## STUDY MATERIAL
--- START ---

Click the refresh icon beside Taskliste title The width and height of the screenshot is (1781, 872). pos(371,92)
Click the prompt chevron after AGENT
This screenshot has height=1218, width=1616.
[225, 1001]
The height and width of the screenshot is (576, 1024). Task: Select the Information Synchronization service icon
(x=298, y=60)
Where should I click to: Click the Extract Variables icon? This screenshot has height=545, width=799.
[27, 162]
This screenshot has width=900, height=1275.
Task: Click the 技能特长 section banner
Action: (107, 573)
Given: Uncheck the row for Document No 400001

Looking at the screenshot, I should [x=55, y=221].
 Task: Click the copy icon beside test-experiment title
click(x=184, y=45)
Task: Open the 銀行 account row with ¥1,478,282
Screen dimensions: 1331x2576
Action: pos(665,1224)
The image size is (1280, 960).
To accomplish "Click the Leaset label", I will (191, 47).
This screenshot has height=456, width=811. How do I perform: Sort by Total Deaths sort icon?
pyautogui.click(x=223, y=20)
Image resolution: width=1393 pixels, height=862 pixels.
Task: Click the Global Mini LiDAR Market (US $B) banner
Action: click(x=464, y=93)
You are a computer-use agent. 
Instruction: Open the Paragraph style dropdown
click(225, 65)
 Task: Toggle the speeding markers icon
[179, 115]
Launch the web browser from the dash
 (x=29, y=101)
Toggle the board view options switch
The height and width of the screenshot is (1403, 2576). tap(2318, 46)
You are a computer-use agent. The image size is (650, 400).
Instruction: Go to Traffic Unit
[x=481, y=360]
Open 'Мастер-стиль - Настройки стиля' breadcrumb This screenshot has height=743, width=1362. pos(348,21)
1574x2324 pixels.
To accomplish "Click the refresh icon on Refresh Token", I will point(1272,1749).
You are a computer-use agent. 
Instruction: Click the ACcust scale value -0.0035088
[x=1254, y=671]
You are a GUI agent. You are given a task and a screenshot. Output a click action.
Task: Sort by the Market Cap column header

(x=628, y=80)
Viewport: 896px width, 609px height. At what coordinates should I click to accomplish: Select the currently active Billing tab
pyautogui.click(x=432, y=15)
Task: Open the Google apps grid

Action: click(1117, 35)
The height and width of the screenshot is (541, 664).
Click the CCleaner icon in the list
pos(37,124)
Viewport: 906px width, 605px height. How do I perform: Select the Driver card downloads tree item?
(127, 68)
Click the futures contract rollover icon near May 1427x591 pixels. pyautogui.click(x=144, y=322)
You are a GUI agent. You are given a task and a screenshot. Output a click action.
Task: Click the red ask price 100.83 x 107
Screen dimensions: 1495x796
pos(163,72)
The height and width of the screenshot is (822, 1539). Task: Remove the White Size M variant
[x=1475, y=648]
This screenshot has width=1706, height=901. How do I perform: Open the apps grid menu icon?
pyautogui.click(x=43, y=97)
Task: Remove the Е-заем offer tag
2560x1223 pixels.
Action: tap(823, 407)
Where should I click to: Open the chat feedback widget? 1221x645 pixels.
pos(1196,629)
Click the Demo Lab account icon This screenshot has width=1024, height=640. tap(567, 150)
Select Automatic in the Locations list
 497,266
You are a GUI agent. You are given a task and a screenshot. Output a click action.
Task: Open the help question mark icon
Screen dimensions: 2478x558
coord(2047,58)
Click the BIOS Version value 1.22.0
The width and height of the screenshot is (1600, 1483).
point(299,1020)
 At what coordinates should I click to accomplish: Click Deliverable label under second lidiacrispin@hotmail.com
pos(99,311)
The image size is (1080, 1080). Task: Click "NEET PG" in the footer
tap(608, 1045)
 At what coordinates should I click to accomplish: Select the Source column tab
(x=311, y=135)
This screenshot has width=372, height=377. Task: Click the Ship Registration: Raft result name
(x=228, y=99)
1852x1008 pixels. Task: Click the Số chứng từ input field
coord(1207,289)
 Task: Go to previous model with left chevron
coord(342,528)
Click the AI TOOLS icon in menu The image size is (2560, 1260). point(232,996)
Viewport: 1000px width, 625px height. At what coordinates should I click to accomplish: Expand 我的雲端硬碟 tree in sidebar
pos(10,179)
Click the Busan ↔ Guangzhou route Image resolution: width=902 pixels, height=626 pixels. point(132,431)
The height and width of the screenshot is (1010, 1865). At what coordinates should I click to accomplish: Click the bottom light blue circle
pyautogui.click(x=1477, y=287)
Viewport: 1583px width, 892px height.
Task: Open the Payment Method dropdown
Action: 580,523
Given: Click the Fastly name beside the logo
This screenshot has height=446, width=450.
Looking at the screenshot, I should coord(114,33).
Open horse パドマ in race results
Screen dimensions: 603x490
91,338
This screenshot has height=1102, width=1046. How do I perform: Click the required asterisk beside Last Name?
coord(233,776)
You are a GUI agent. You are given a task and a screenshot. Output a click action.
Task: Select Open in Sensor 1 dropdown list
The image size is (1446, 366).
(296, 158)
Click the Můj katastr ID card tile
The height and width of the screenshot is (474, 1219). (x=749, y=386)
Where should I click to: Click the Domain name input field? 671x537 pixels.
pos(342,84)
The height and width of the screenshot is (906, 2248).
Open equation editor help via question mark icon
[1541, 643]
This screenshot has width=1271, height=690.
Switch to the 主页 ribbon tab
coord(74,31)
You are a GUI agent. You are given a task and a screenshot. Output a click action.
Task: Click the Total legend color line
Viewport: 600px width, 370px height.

--- END ---

## WHAT TO WORK ON
I need all of the records above retyped exactly, please.

## TASK RESPONSE
Click the refresh icon beside Taskliste title The width and height of the screenshot is (1781, 872). pos(371,92)
Click the prompt chevron after AGENT
This screenshot has height=1218, width=1616.
[225, 1001]
The height and width of the screenshot is (576, 1024). Task: Select the Information Synchronization service icon
(x=298, y=60)
Where should I click to: Click the Extract Variables icon? This screenshot has height=545, width=799.
[27, 162]
This screenshot has width=900, height=1275.
Task: Click the 技能特长 section banner
Action: (107, 573)
Given: Uncheck the row for Document No 400001

Looking at the screenshot, I should [x=55, y=221].
 Task: Click the copy icon beside test-experiment title
click(x=184, y=45)
Task: Open the 銀行 account row with ¥1,478,282
Screen dimensions: 1331x2576
Action: pos(665,1224)
The image size is (1280, 960).
To accomplish "Click the Leaset label", I will (191, 47).
This screenshot has height=456, width=811. How do I perform: Sort by Total Deaths sort icon?
pyautogui.click(x=223, y=20)
Image resolution: width=1393 pixels, height=862 pixels.
Task: Click the Global Mini LiDAR Market (US $B) banner
Action: click(x=464, y=93)
You are a computer-use agent. 
Instruction: Open the Paragraph style dropdown
click(225, 65)
 Task: Toggle the speeding markers icon
[179, 115]
Launch the web browser from the dash
 (x=29, y=101)
Toggle the board view options switch
The height and width of the screenshot is (1403, 2576). tap(2318, 46)
You are a computer-use agent. The image size is (650, 400).
Instruction: Go to Traffic Unit
[x=481, y=360]
Open 'Мастер-стиль - Настройки стиля' breadcrumb This screenshot has height=743, width=1362. pos(348,21)
1574x2324 pixels.
To accomplish "Click the refresh icon on Refresh Token", I will point(1272,1749).
You are a computer-use agent. 
Instruction: Click the ACcust scale value -0.0035088
[x=1254, y=671]
You are a GUI agent. You are given a task and a screenshot. Output a click action.
Task: Sort by the Market Cap column header

(x=628, y=80)
Viewport: 896px width, 609px height. At what coordinates should I click to accomplish: Select the currently active Billing tab
pyautogui.click(x=432, y=15)
Task: Open the Google apps grid

Action: click(1117, 35)
The height and width of the screenshot is (541, 664).
Click the CCleaner icon in the list
pos(37,124)
Viewport: 906px width, 605px height. How do I perform: Select the Driver card downloads tree item?
(127, 68)
Click the futures contract rollover icon near May 1427x591 pixels. pyautogui.click(x=144, y=322)
You are a GUI agent. You are given a task and a screenshot. Output a click action.
Task: Click the red ask price 100.83 x 107
Screen dimensions: 1495x796
pos(163,72)
The height and width of the screenshot is (822, 1539). Task: Remove the White Size M variant
[x=1475, y=648]
This screenshot has width=1706, height=901. How do I perform: Open the apps grid menu icon?
pyautogui.click(x=43, y=97)
Task: Remove the Е-заем offer tag
2560x1223 pixels.
Action: tap(823, 407)
Where should I click to: Open the chat feedback widget? 1221x645 pixels.
pos(1196,629)
Click the Demo Lab account icon This screenshot has width=1024, height=640. tap(567, 150)
Select Automatic in the Locations list
 497,266
You are a GUI agent. You are given a task and a screenshot. Output a click action.
Task: Open the help question mark icon
Screen dimensions: 2478x558
coord(2047,58)
Click the BIOS Version value 1.22.0
The width and height of the screenshot is (1600, 1483).
point(299,1020)
 At what coordinates should I click to accomplish: Click Deliverable label under second lidiacrispin@hotmail.com
pos(99,311)
The image size is (1080, 1080). Task: Click "NEET PG" in the footer
tap(608, 1045)
 At what coordinates should I click to accomplish: Select the Source column tab
(x=311, y=135)
This screenshot has width=372, height=377. Task: Click the Ship Registration: Raft result name
(x=228, y=99)
1852x1008 pixels. Task: Click the Số chứng từ input field
coord(1207,289)
 Task: Go to previous model with left chevron
coord(342,528)
Click the AI TOOLS icon in menu The image size is (2560, 1260). point(232,996)
Viewport: 1000px width, 625px height. At what coordinates should I click to accomplish: Expand 我的雲端硬碟 tree in sidebar
pos(10,179)
Click the Busan ↔ Guangzhou route Image resolution: width=902 pixels, height=626 pixels. point(132,431)
The height and width of the screenshot is (1010, 1865). At what coordinates should I click to accomplish: Click the bottom light blue circle
pyautogui.click(x=1477, y=287)
Viewport: 1583px width, 892px height.
Task: Open the Payment Method dropdown
Action: 580,523
Given: Click the Fastly name beside the logo
This screenshot has height=446, width=450.
Looking at the screenshot, I should coord(114,33).
Open horse パドマ in race results
Screen dimensions: 603x490
91,338
This screenshot has height=1102, width=1046. How do I perform: Click the required asterisk beside Last Name?
coord(233,776)
You are a GUI agent. You are given a task and a screenshot. Output a click action.
Task: Select Open in Sensor 1 dropdown list
The image size is (1446, 366).
(296, 158)
Click the Můj katastr ID card tile
The height and width of the screenshot is (474, 1219). (x=749, y=386)
Where should I click to: Click the Domain name input field? 671x537 pixels.
pos(342,84)
The height and width of the screenshot is (906, 2248).
Open equation editor help via question mark icon
[1541, 643]
This screenshot has width=1271, height=690.
Switch to the 主页 ribbon tab
coord(74,31)
You are a GUI agent. You are given a task and a screenshot. Output a click action.
Task: Click the Total legend color line
Viewport: 600px width, 370px height.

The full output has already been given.